NHIA Explains Delay In Claims Payment

The Director of Claims, National Health Insurance Authority (NHIA), Dr Lydia Dsale Selby, has disclosed that much of the work that goes into processing claims is human intensive, which accounts for the slight hold in paying claims.

According to her, though NHIA is 10 years old, it is still in its developmental stages and would become more efficient in due course.

Dr Selby revealed these to the press during a tour of their Claims Processing Centre (CPC) in Accra yesterday.

However, she exposed that much of the delay accrues from the back and forth that ensues between the scheme and service providers on the ‘cleanness” of some claims brought to them.

According to her, the media outcry by service providers that NHIA delays unnecessarily in paying claims to them was not correct.

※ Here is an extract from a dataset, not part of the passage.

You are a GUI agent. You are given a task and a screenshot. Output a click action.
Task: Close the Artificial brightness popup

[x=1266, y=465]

“The claims cannot just be paid immediately because a service provider has brought it to the authority,” she said.

Dr Selbey stated that the payment of a claim goes through a process.

Enumerating the processes, she held that when the providers bring their claims, it is first booked before they go through the first stage of ‘Fulfilment.’

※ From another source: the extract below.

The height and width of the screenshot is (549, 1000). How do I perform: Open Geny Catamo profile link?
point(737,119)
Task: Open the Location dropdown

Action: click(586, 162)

Touching on the ‘Fulfilment’ process, she noted that it is a crucial set where the claims are studied individually to authenticate their monetary value.

“This department saves NHIA a lot of money because blots in the claims are found out at this stage and the provider’s attention is drawn to it,” she believed.

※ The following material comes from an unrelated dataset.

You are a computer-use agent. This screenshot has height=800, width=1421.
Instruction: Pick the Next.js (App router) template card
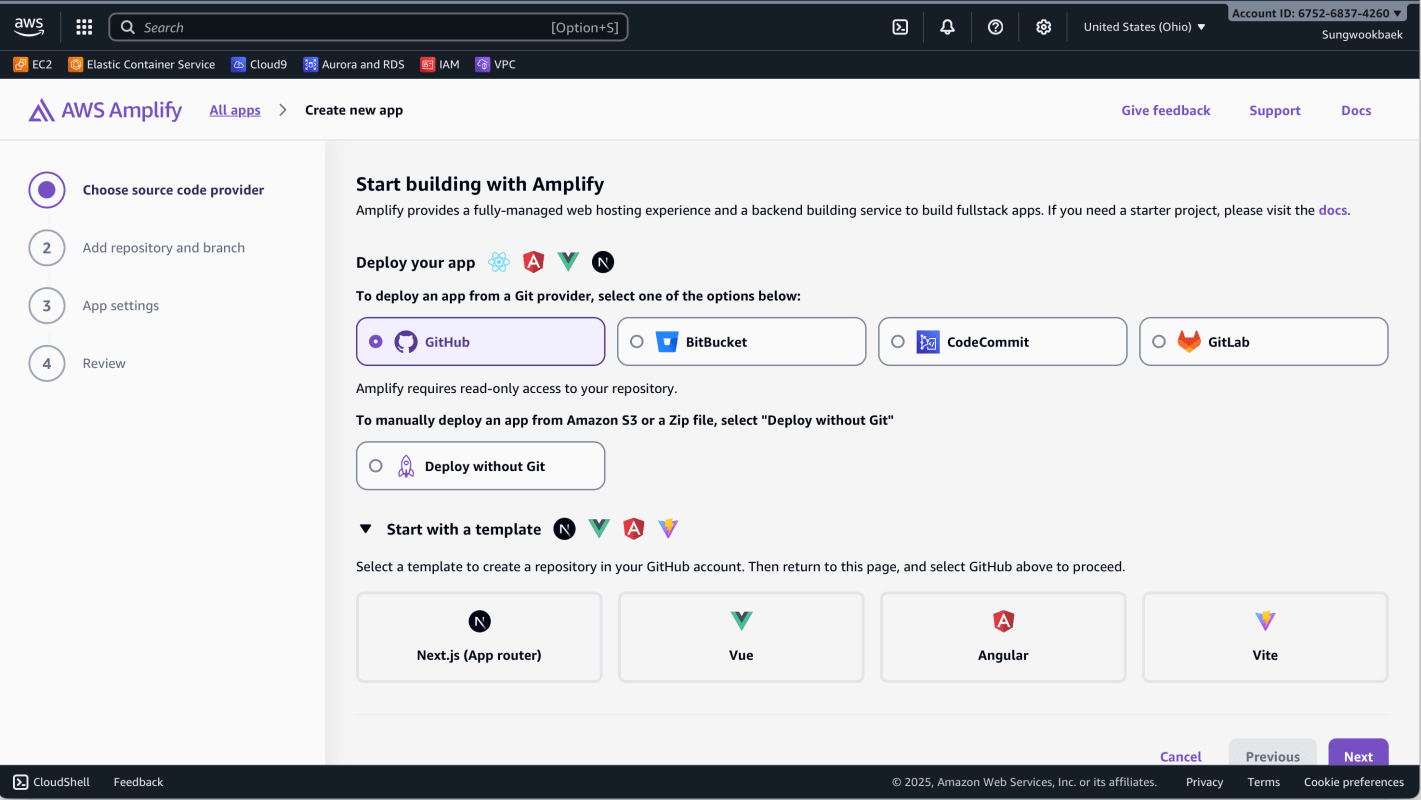(479, 637)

The next step she spoke on is the Vetting process, where the claims are vigorously scrutinised to ensure that diagnosis and medications match.

“During this stage, also, we discover a lot of discrepancies, which we write about to the service providers stating what they are paying for and what they are not going to honour,” she reiterated.

After the Vetting process, she continued that the claims are then moved to the Data Entry section, where the necessary deductions are made based on the anomalies found during the commencement of the process, adding that after which clean claims are archived for a period of seven years.

Speaking on how NHIA deals with anomalies, she said that some of the claims are errors, which they draw the attention of the service providers to; however, some are deliberate to rob the scheme.

Mr Stephen Bewong, Director of the CPC, NHIA, Accra, stated that the CPC also runs an e-claim section where claims are submitted electronically.

“Currently, only 12% of claims we receive at our four centres are done electronically,” he added.